The pressure and density of a diatomic gas $ \left(\gamma=\dfrac{7}{5}\right) $ change adiabatically from $ \left(P_{1}, \rho_{1}\right) $ to $ \left(P_{2}, \rho_{2}\right) . $ If $ \dfrac{\rho_{2}}{\rho_{1}}=32, $ then $ \dfrac{P_{2}}{P_{1}} $ should be
(A) 126
(B) 128
(C) 146
(D) 124

Answer 1

Hint
We know that an adiabatic process occurs without transferring heat or mass between a thermodynamic system and its surroundings. Unlike an isothermal process, an adiabatic process transfers energy to the surroundings only as work. Heating in a called adiabatic condition occurs when the pressure of a gas is increased by the work done on it. An example of adiabatic heating is that of a heat engine piston that compresses a gas contained within a cylinder. Gas compression leads to a temperature rise. Adiabatic processes are not fast generally, if we have well insulated piston cylinder arrangement then we can obtain a very slow adiabatic process, if the pressure available in the cylinder causes a small net force to move the load.

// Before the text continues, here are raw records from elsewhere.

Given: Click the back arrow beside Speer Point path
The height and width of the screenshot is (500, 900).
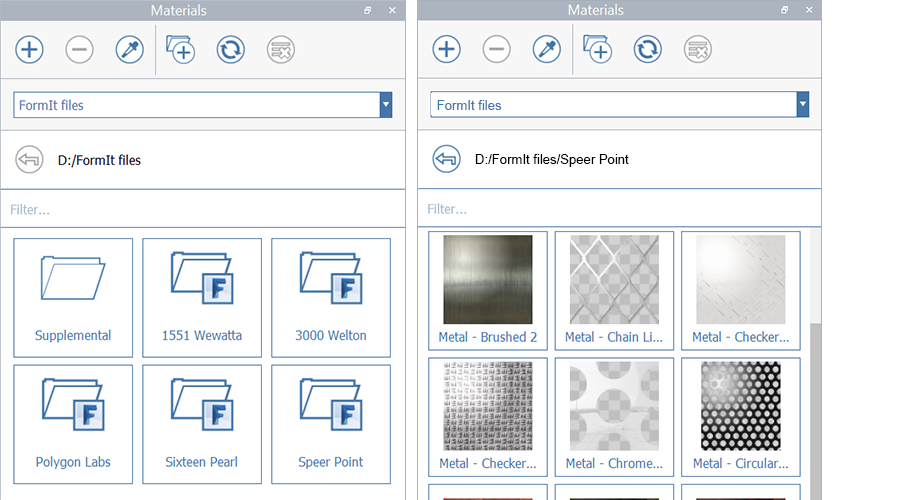Looking at the screenshot, I should pyautogui.click(x=446, y=159).
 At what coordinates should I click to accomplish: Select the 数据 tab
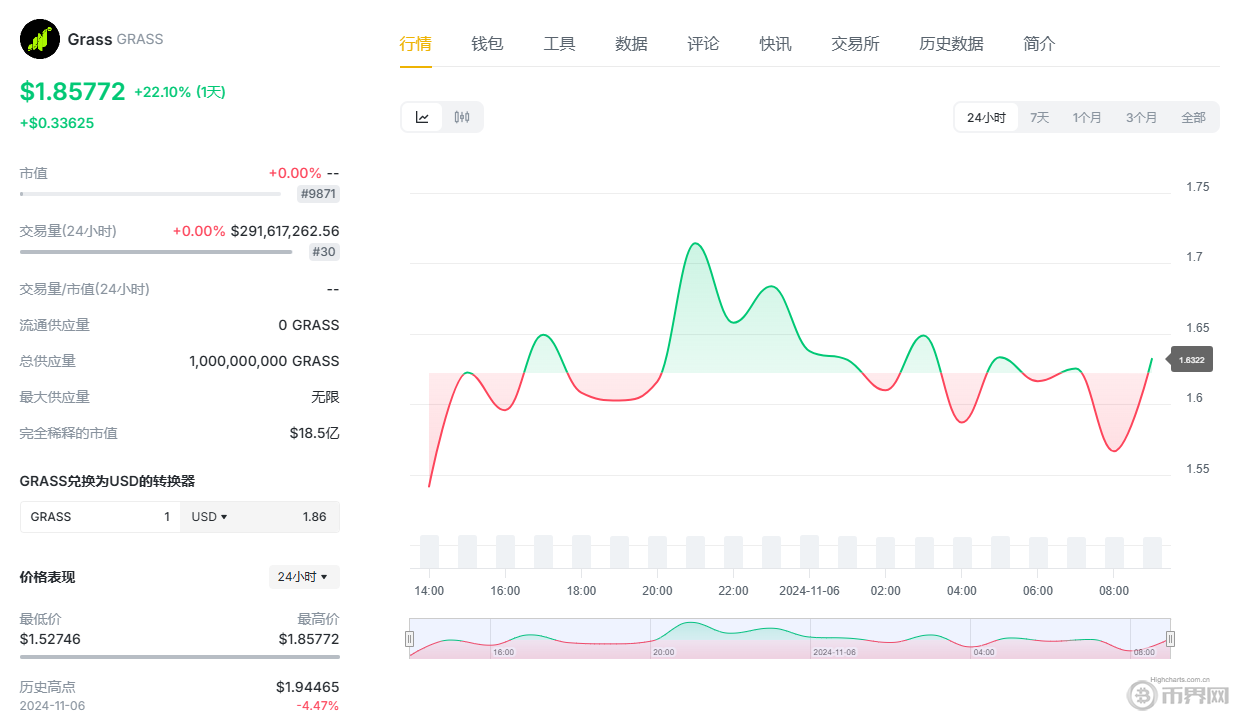tap(631, 44)
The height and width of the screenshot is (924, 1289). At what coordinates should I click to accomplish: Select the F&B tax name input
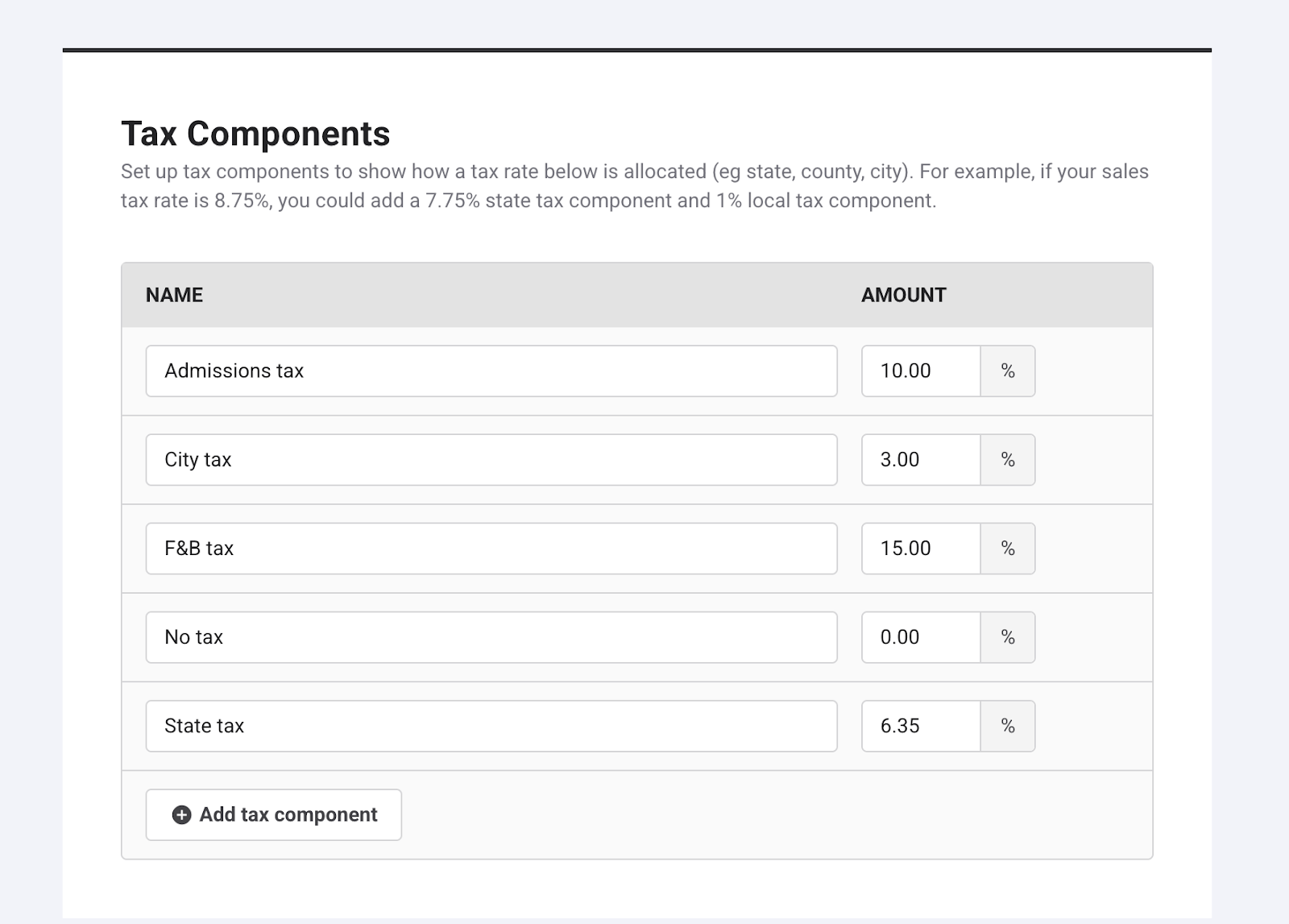coord(491,549)
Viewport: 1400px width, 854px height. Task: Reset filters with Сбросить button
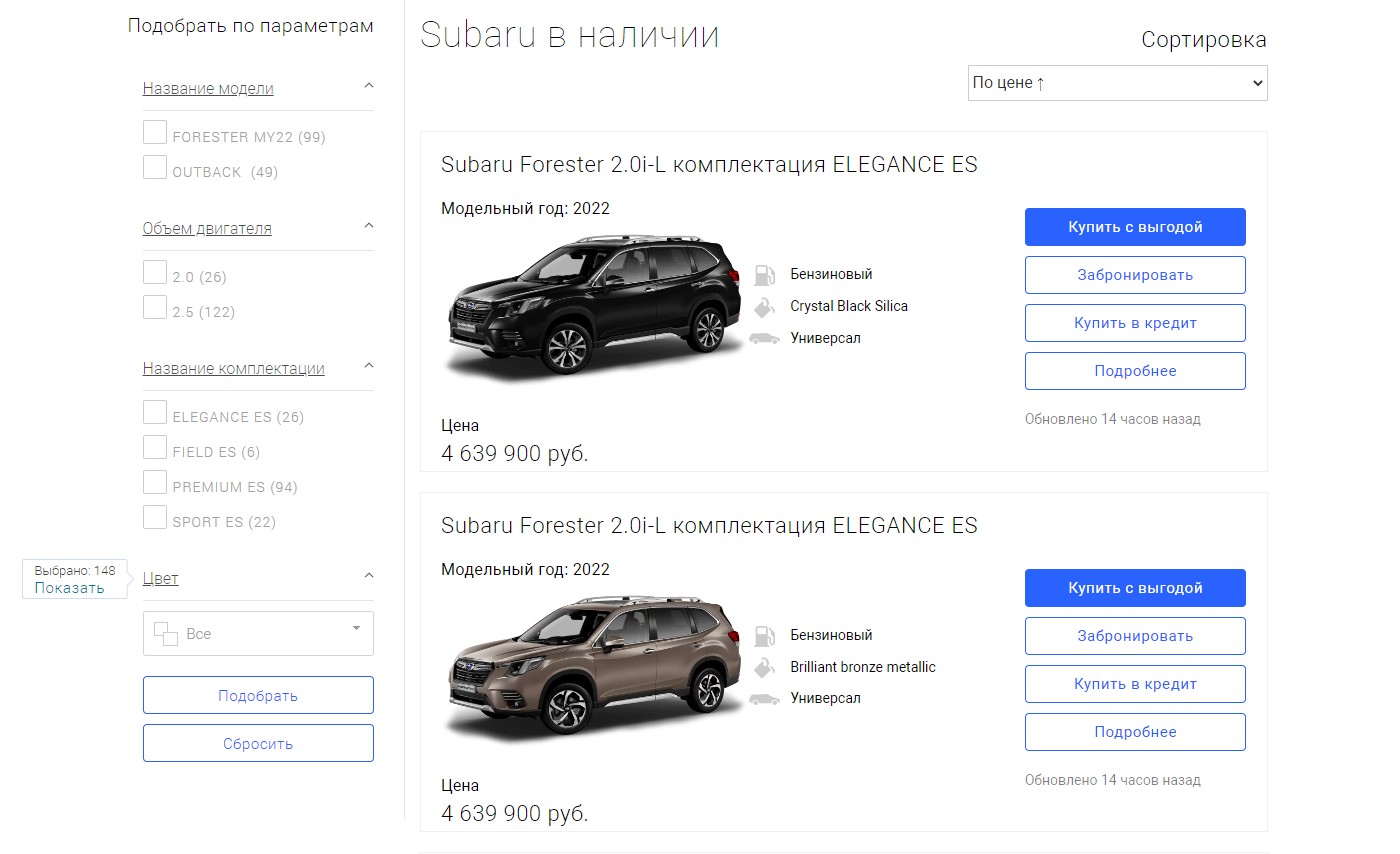258,743
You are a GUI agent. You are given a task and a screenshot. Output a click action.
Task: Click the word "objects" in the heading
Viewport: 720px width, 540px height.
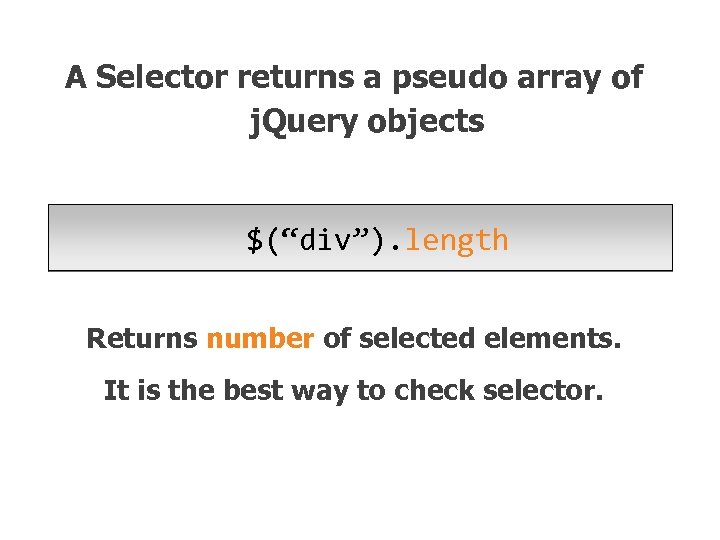tap(426, 122)
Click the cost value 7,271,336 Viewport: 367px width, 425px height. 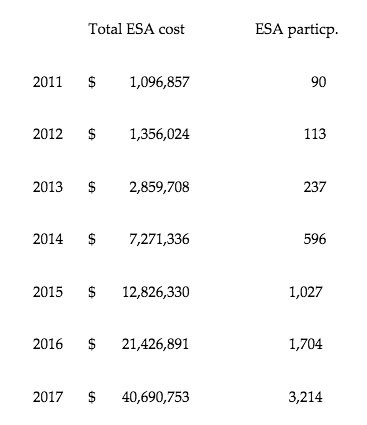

Complete step by step answer
We know that,
For an adiabatic process,
 $ \mathrm{PV}^{\gamma}= $ constant
 $ \mathrm{P} \rho^{-\gamma}= $ constant
Therefore, we can equate,
 $ \dfrac{{{\text{P}}_{2}}}{{{\text{P}}_{1}}}={{\left( \dfrac{{{\rho }_{1}}}{{{\rho }_{2}}} \right)}^{-\gamma }} $
 $ ={{\left( \dfrac{1}{32} \right)}^{-7/5}} $
 $ ={{(32)}^{7/5}} $ $ \dfrac{\mathrm{P}_{2}}{\mathrm{P}_{1}}=\left(\dfrac{\rho_{1}}{\rho_{2}}\right)^{-\gamma}=\left(\dfrac{1}{32}\right)^{-7 / 5}=(32)^{7 / 5}=128 $
Therefore, the correct answer is Option (B).

Note
We know that a process without transfer of heat or matter to or from a system, so that Q = 0, is called adiabatic, and such a system is said to be adiabatically isolated. The assumption that a process is adiabatic is a frequently made simplifying assumption. An adiabatic process is one in which no heat is gained or lost by the system. The first law of thermodynamics with $Q=0$ shows that all the change in internal energy is in the form of work done. Entropy remains constant in an adiabatic process which is also reversible. Now, since the process is adiabatic, so the heat transfer is zero and so the entropy change is zero through heat transfer.